U.S. Appeals and Supreme Court dataset for: Judicial hierarchy and discursive influence
Data files
Oct 03, 2023 version files 8.08 GB
-
gerow_acl_processed.zip
19.88 MB
-
harv_final_aut_corr_cits.csv
40.53 MB
-
harv_final.csv
4.89 GB
-
harv_processed.zip
3.13 GB
-
README.md
6.39 KB
Abstract
This dataset contains written opinions from the 11 numbered Courts of Appeals and the DC Circuit Court of Appeals (not including the Federal Circuit), as well as the SCOTUS. It also contains metadata pertaining to each opinion, such as author, year, etc.
It also contains the processed outputs of the rDIM model (Gerow et. al. 2018) pertaining to the experiments performed in our paper. These results contain the assigned influence and topic distribution for each case.
README: United States Federal Appeals and SCOTUS precedential opinions from 1970-2010 and rDIM outputs
This dataset contains written opinions from the 11 numbered Courts of Appeals and the DC Circuit Court of Appeals (not including the Federal Circuit!), as well as the SCOTUS. It also contains metadata pertaining to each opinion, such as author, year, etc.
It also contains the processed outputs of the rDIM model (Gerow et. al. 2018) pertaining to the experiments performed in our paper. These results contain the assigned influence and topic distribution for each case.
Description of the data and file structure
Input data files
There are two main data files. The first is called harv_final.csv. It contains the written opinions and some basic metadata,
enough to run the rDIM model. The columns are:
- id: the unique id attributed to that opinion by the Harvard Caselaw Access Project (Caselaw) (for example, this case https://api.case.law/v1/cases/11301409/ has id 11301409)
- Name: the not-necessarily-unique name of the case from Caselaw
- Year: the year in which the opinion was published
- Text: the raw (uncleaned) text from Caselaw
- Author: the raw (noisy) name of the author(s) of the opinion
- Citation: the theoretically unique identifier of each opinion, composed of a triple: (volume number of the published opinion, reporter abbreviation, first page of opinion in volume).

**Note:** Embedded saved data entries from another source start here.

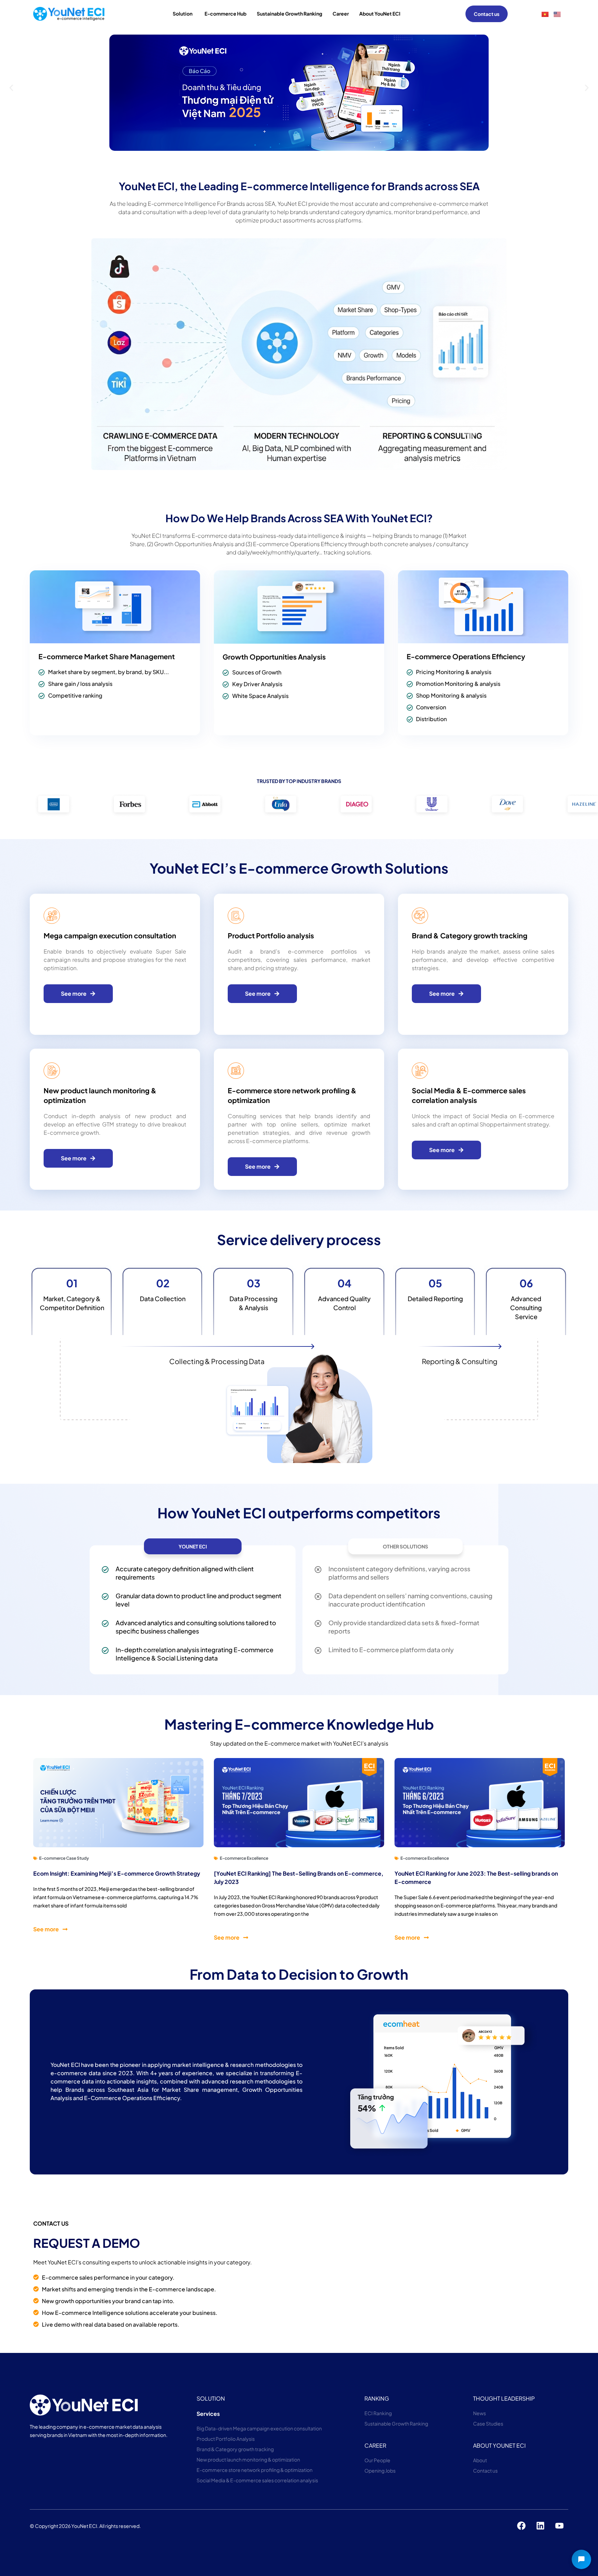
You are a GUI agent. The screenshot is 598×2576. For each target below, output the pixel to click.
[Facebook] (521, 2525)
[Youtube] (559, 2525)
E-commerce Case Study (64, 1858)
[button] (11, 88)
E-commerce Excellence (244, 1858)
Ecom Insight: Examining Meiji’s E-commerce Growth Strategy (116, 1873)
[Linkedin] (540, 2525)
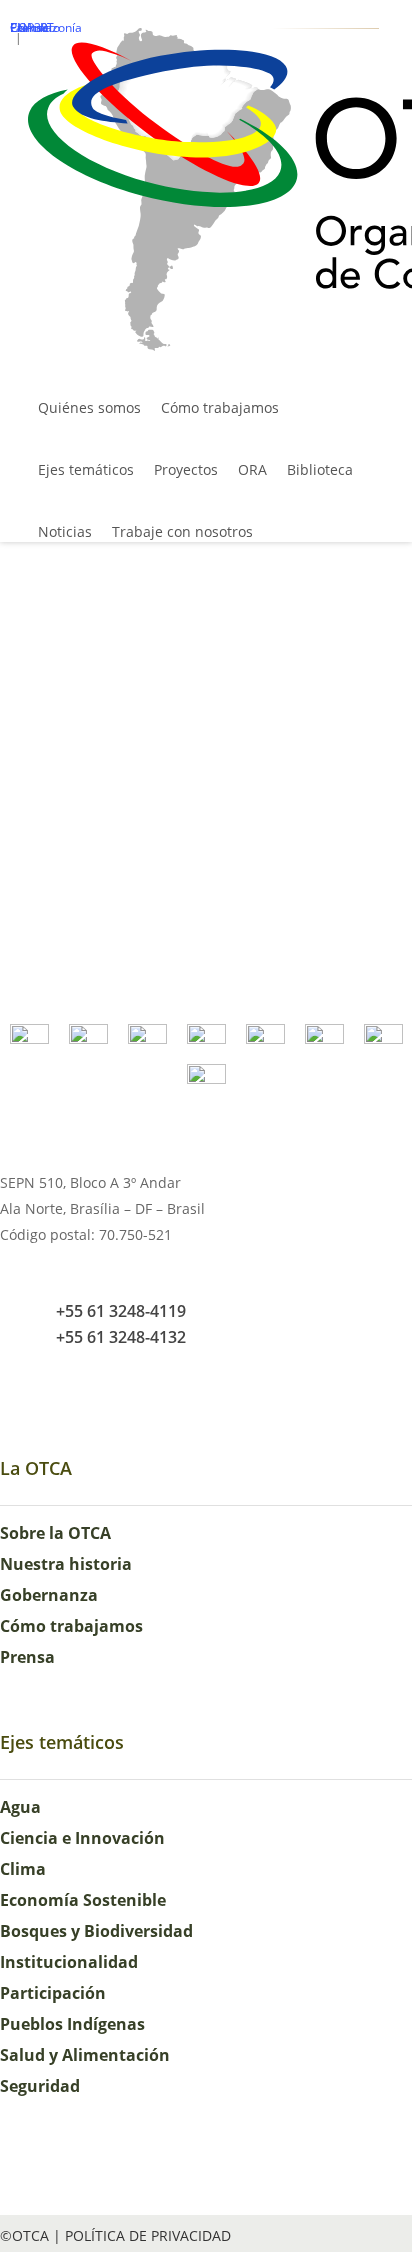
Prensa (27, 1657)
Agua (20, 1807)
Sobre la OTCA (55, 1533)
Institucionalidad (69, 1962)
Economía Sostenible (83, 1900)
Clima (23, 1869)
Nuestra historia (66, 1564)
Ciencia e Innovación (82, 1838)
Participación (53, 1993)
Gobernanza (49, 1595)
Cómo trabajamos (71, 1626)
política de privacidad (148, 2235)
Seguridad (40, 2086)
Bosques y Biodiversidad (96, 1931)
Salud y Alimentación (85, 2055)
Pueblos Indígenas (72, 2024)
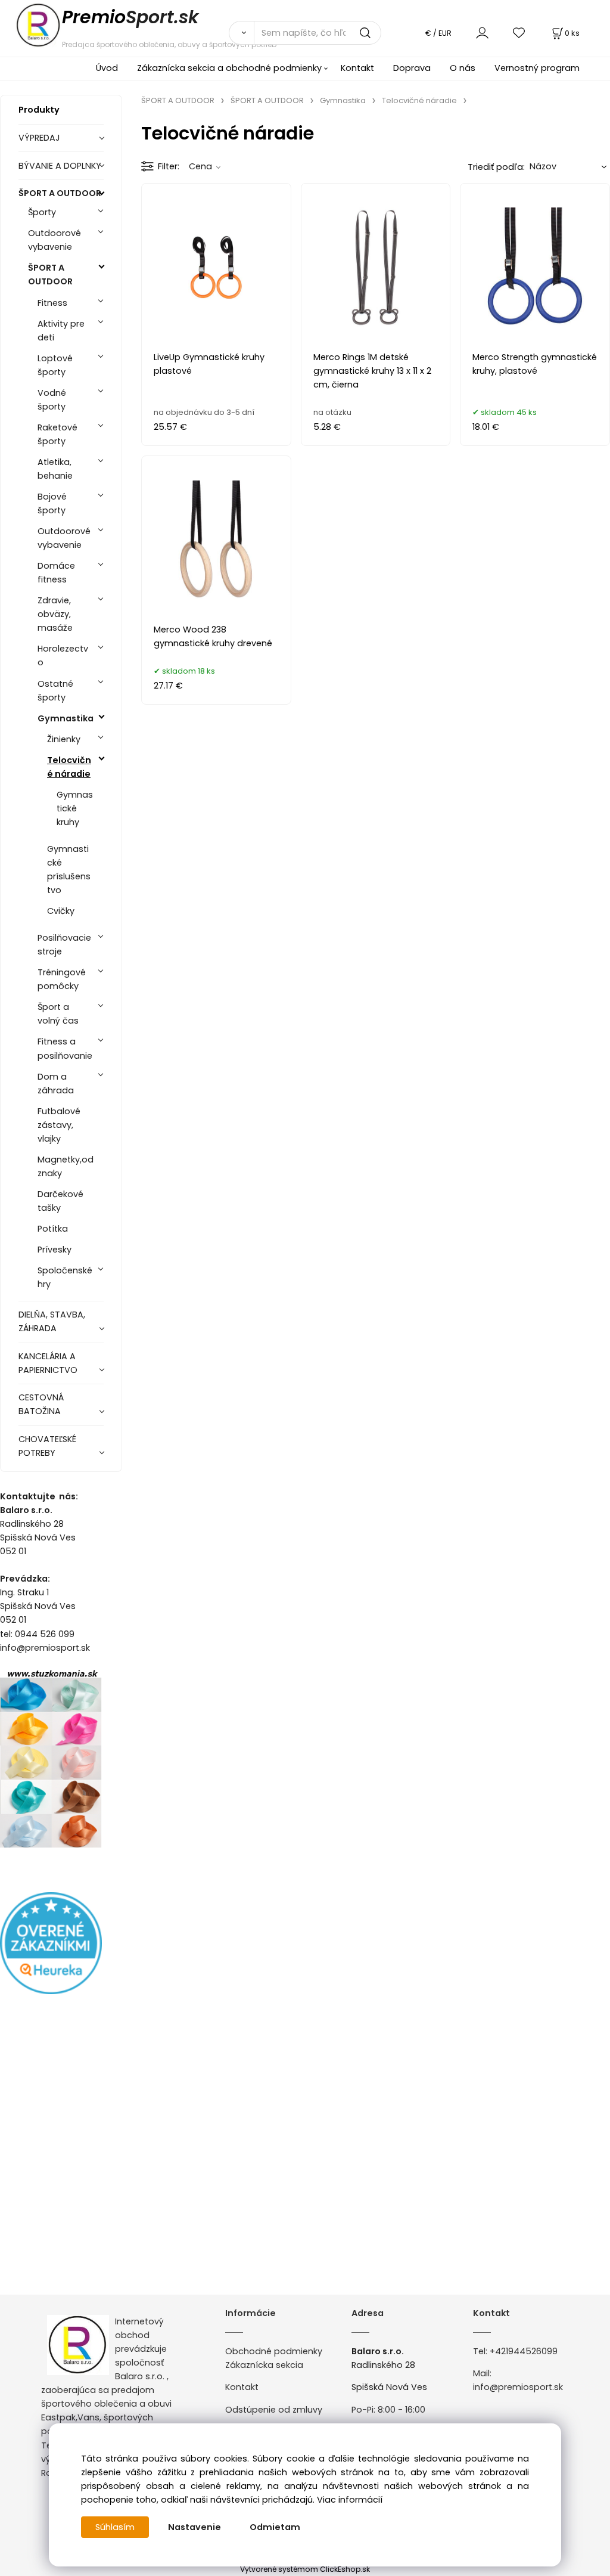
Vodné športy (52, 400)
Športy (42, 212)
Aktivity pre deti (61, 330)
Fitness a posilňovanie (65, 1048)
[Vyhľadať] (241, 33)
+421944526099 (524, 2351)
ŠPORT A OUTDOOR (59, 193)
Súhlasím (115, 2527)
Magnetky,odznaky (66, 1166)
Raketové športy (57, 434)
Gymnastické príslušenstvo (69, 869)
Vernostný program (537, 68)
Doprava (412, 68)
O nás (462, 68)
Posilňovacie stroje (64, 944)
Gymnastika (66, 718)
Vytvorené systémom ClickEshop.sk (305, 2569)
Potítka (53, 1229)
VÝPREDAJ (39, 138)
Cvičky (60, 911)
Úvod (107, 68)
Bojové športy (52, 503)
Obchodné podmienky (273, 2351)
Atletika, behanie (55, 469)
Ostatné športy (55, 690)
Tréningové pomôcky (62, 979)
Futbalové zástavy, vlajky (59, 1125)
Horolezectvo (63, 655)
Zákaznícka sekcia (264, 2365)
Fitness (52, 303)
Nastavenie (194, 2527)
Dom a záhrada (56, 1083)
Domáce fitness (56, 572)
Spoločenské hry (65, 1277)
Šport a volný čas (58, 1014)
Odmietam (275, 2527)
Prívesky (54, 1250)
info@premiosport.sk (518, 2387)
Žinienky (63, 739)
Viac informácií (349, 2500)
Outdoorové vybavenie (54, 240)
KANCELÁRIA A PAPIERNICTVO (47, 1363)
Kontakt (357, 68)
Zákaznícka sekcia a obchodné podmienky (229, 68)
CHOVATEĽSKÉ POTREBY (47, 1446)
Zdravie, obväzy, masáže (55, 614)
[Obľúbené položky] (519, 32)
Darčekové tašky (60, 1201)
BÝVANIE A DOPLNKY (59, 166)
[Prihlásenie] (482, 32)
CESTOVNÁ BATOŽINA (41, 1404)
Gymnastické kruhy (75, 808)
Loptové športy (55, 365)
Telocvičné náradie (69, 767)
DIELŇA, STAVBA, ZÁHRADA (51, 1321)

For example 174 F.3d 599, where 174 is the volume, F. 3d is the reporter, 599 is the page.
- riddelName: format of Citation in the format published in The Supreme Court and the Judicial Genre, Livermore et. al. 2017 (redundant)
- url: the url of the opinion on Caselaw's website
- Circuit: the name of the court in which the opinion was published
- was_selected: boolean for whether the opinion belongs to an appeals court case selected for review
- link: riddelname of the appeals court case which was selected for review to spawn some Supreme Court cases. Not all Supreme Court cases have links, as not all arose from the Federal Appeals Courts. Furthermore, some links are not present in our dataset (not within date range, or from the Federal Circuit).
- jurisdiction: the "Manner in which the Court takes Jurisdiction", according to the Supreme Court Database (http://scdb.wustl.edu/documentation.php var=jurisdiction). This is used to determine which cases are in the mandatory jurisdiction of the SCOTUS. Note that some SCOTUS cases are missing from the SCDB (roughly 10%); these cases have "n/a" in the jurisdiction field. The same holds for all non-SCOTUS cases, for whom jurisdiction is inherently inapplicable.
The second file is called harv_final_aut_corr_cits.csv. It contains metadata about the case; in particular, citations and a de-noised author field. The columns are:
- id: same id as in the previous file. (Name, Year, Citation, riddelName, url, Circuit, was_selected, link are duplicated from the previous file)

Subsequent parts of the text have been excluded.